ワイトさんの話によると、最初に事件が起こったのは半年ほど前のことだった。
「最初はスラム街で起きたよくある殺人事件のはずだったんだ」
「よくある?まあ、スラム街とか治安はあまりよくないですからね」
よくある殺人事件とか、変な言葉だがスラム街とはそのくらい治安が悪い場所だった。
強盗事件で人が死ぬのは、毎日までとは言わないが、数日に1回くらいはある話で、ただの酒飲みのケンカで死ぬこともある。
他にも表に出ないような裏の集団同士の争いによる死者も含めると、どれだけの人間が犠牲になっているか、想像もできなかった。
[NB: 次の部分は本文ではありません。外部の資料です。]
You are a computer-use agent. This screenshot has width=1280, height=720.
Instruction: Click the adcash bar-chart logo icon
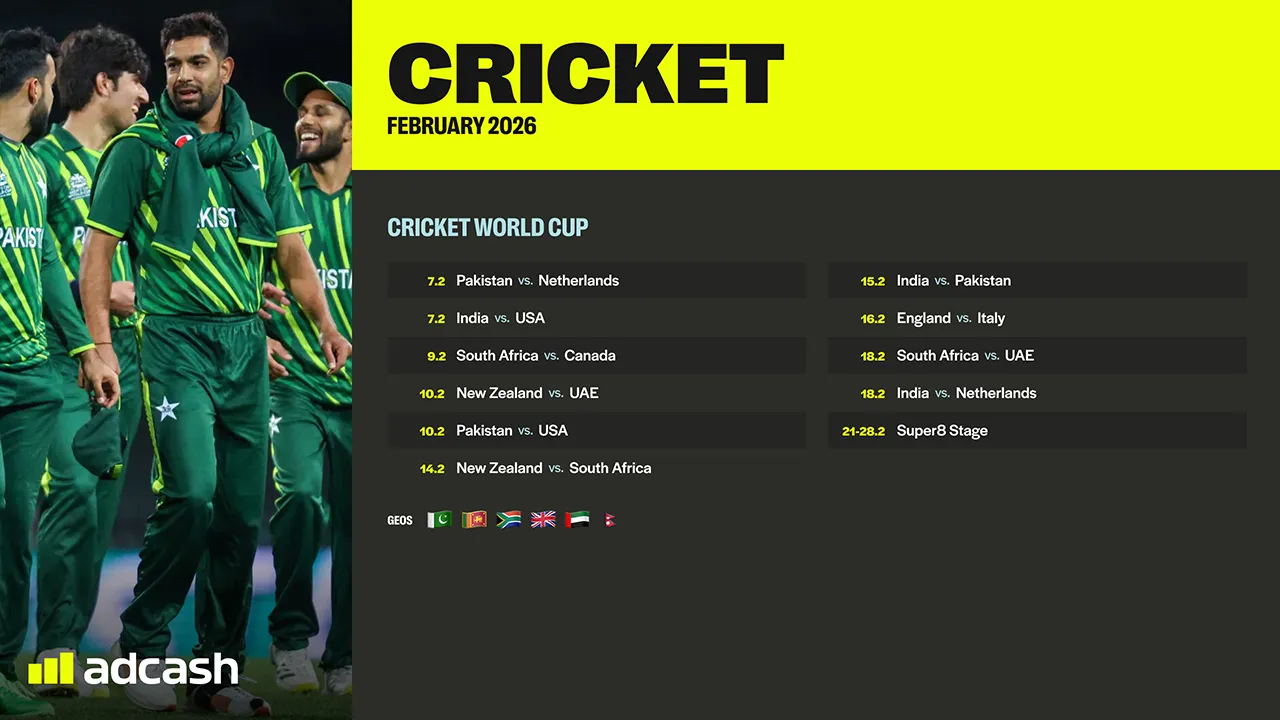52,669
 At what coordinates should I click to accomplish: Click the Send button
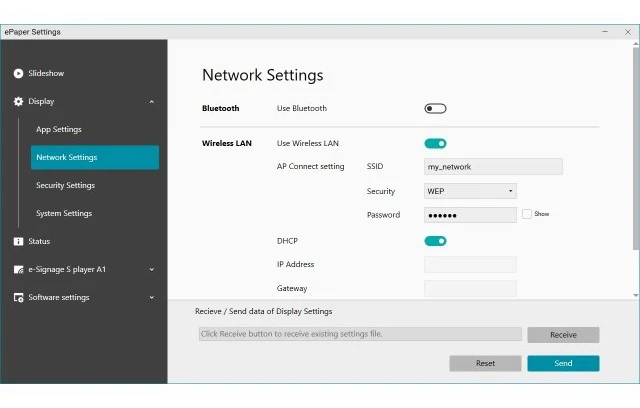point(563,363)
「人が死んでいるとの報告を受け、僕の配下の警備隊の兵士が遺体を回収して調べてみると……」
「体に血がなかったと」
「そういうことだ」
俺の話をワイトさんが肯定する。
そして、最初の事件が起こってから数か月の間、数日おきに同じような死体が発見され続けたのだそうだ。
「古に王都に封印されたと伝わるヴァンパイアの仕業では?そんな噂まで流れてね」
王都に封印されたヴァンパイア?
そんなのがいるのかと、俺は思ったが、ワイトさんによると、それは本当にただの都市伝説らしく記録とかには残っていないらしかった。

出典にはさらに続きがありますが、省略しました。